EXERCISE OBJECTIVE —
Would you please copy only the lines from the line that contains "Where should I" to the end of the data below, exactly, leaving every picture out?

+ + +

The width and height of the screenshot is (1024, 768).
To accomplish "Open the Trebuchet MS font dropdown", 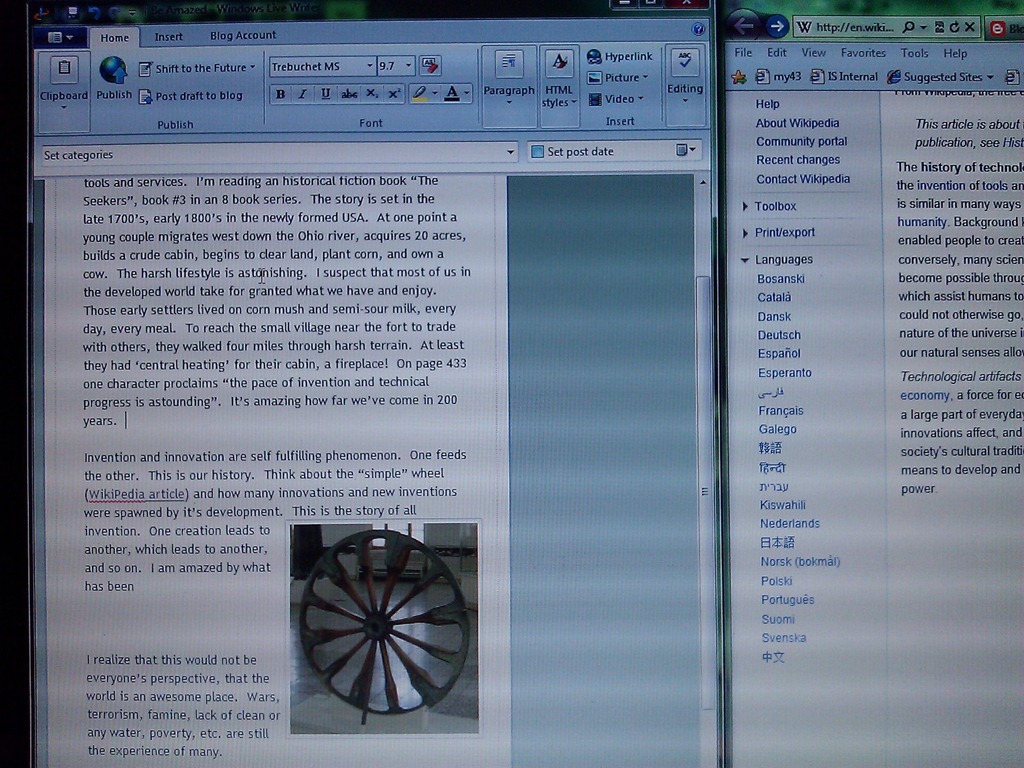I will click(322, 66).
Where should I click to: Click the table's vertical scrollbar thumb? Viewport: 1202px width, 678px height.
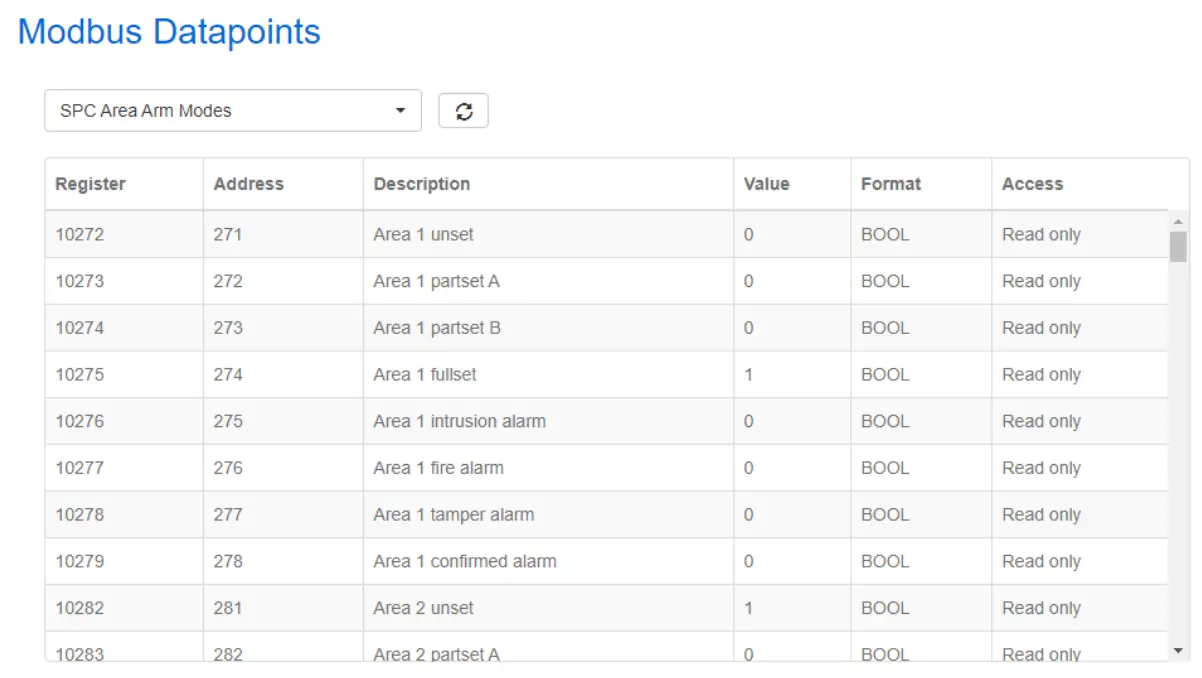tap(1178, 246)
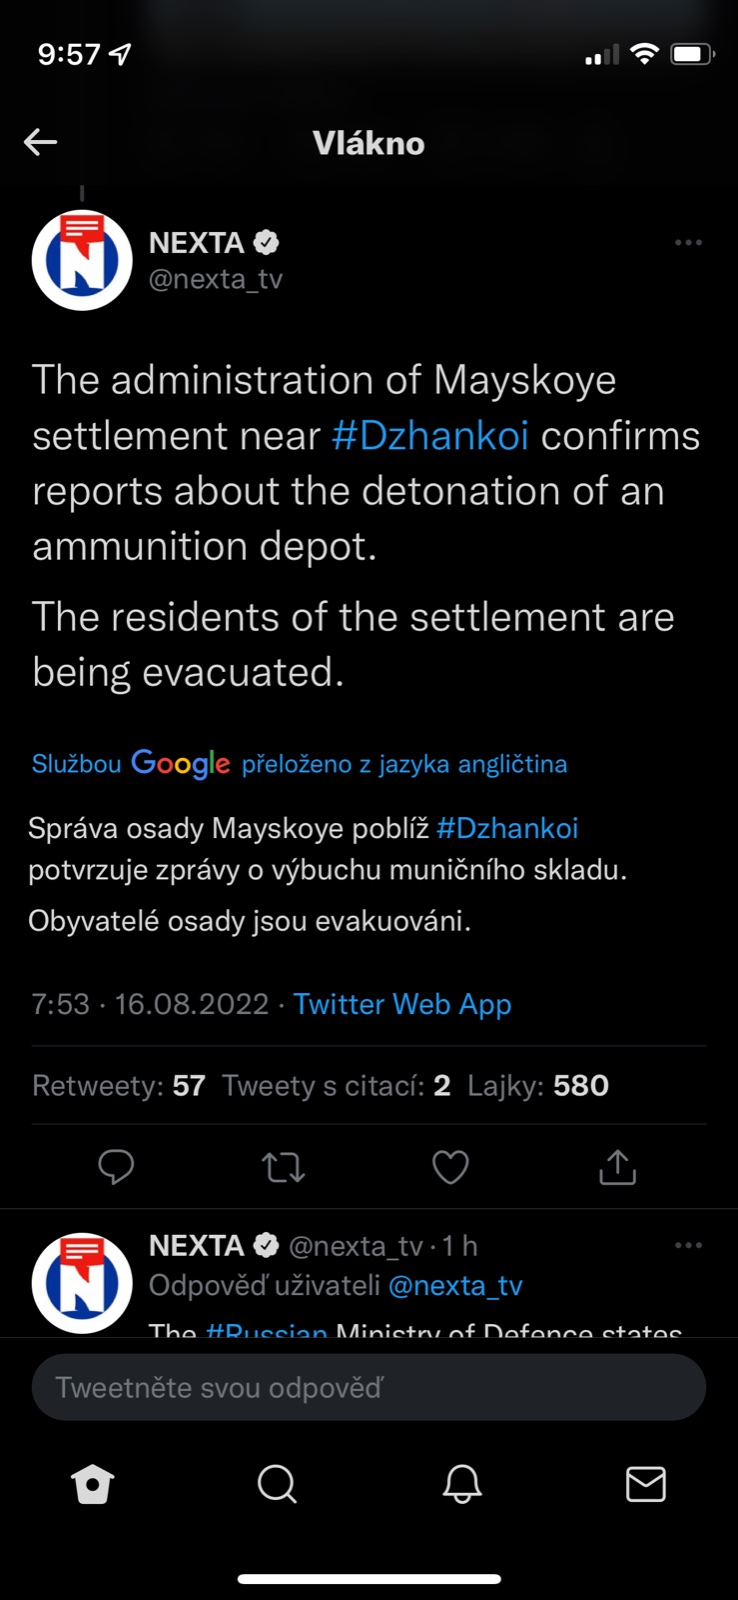
Task: Tap the NEXTA profile avatar on the main tweet
Action: point(82,260)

+ + +

WRITTEN RESPONSE —
Where should I click to: Click the table's vertical scrollbar thumb? Viewport: 1202px width, 678px height.
tap(1178, 246)
Task: Tap the NEXTA profile avatar on the main tweet
Action: point(82,260)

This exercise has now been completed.